SUPPLIED PASSAGE
.....
D.C. City Council held a hearing yesterday to consider overturning Initiative 77, which would gradually raise the tipped minimum wage for D.C. workers from $3.33 to $12.50, rising to $15 along with the base minimum wage in 2020.
Opponents of the Initiative claim to have the backing of not only the District’s restaurant owner and operators, but the city’s restaurant servers and bartenders as well. At yesterday’s hearing, Jill Tyler, Co-Owner of Michelin-starred restaurant Tail Up Goat in Adams Morgan said “by and large, the current system works,” resulting in workers “who can afford to buy a home, who can afford to raise a family,” noting that 40 of her 47 employees live in the District of Columbia, and nearly half live in Ward 1 where Tail Up Goat is located.
.....
RECORDS SHOWN
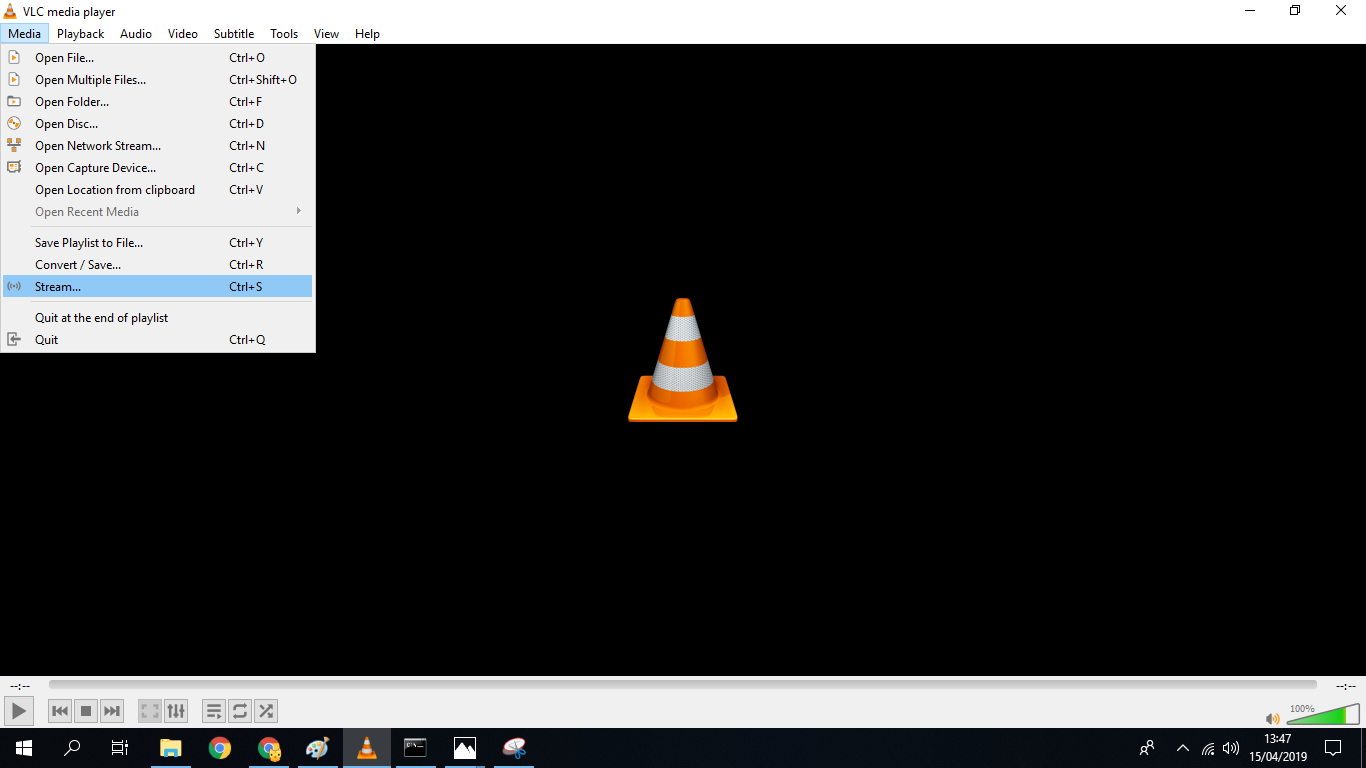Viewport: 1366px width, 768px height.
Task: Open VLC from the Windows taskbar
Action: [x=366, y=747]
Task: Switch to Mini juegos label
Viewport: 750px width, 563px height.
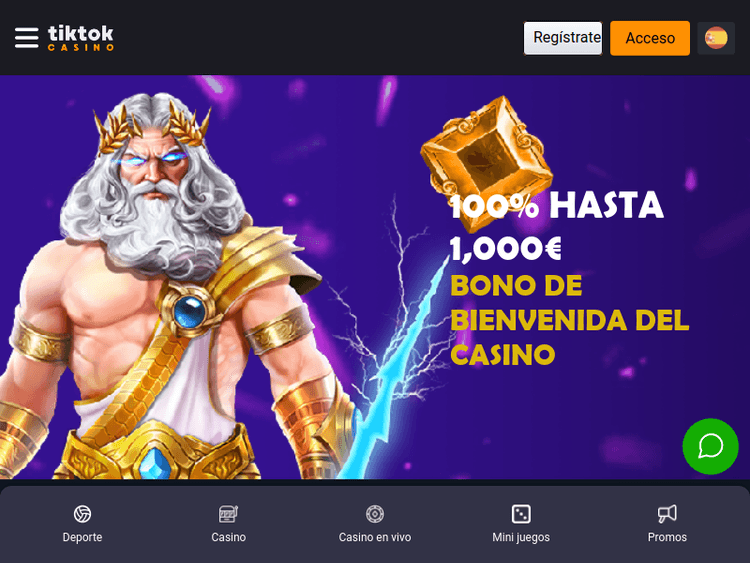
.....
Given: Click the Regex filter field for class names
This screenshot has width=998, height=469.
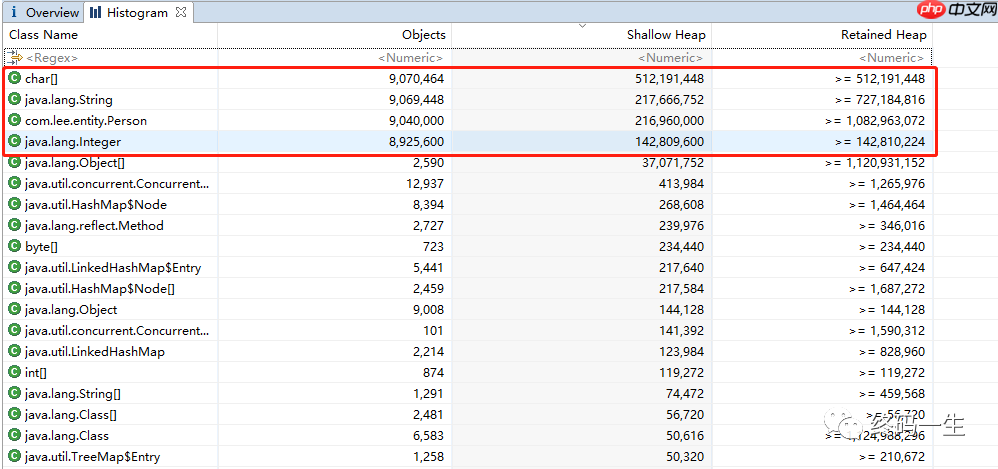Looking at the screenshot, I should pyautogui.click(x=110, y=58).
.....
WORK ORDER 1
In the Initiative 77 passage, retype the part that opens with the words containing "D.C. City Council" and closes with "Goat is located.".
WORK ORDER 2
Using the Initiative 77 passage, answer these:
(a) What is the tipped minimum wage for D.C. workers that Initiative 77 would gradually raise?
(b) How many of Jill Tyler's 47 employees live in the District of Columbia?
(c) In which neighborhood is Tail Up Goat?

EXPECTED OUTPUT 1
D.C. City Council held a hearing yesterday to consider overturning Initiative 77, which would gradually raise the tipped minimum wage for D.C. workers from $3.33 to $12.50, rising to $15 along with the base minimum wage in 2020.
Opponents of the Initiative claim to have the backing of not only the District’s restaurant owner and operators, but the city’s restaurant servers and bartenders as well. At yesterday’s hearing, Jill Tyler, Co-Owner of Michelin-starred restaurant Tail Up Goat in Adams Morgan said “by and large, the current system works,” resulting in workers “who can afford to buy a home, who can afford to raise a family,” noting that 40 of her 47 employees live in the District of Columbia, and nearly half live in Ward 1 where Tail Up Goat is located.

EXPECTED OUTPUT 2
(a) $3.33
(b) 40
(c) Adams Morgan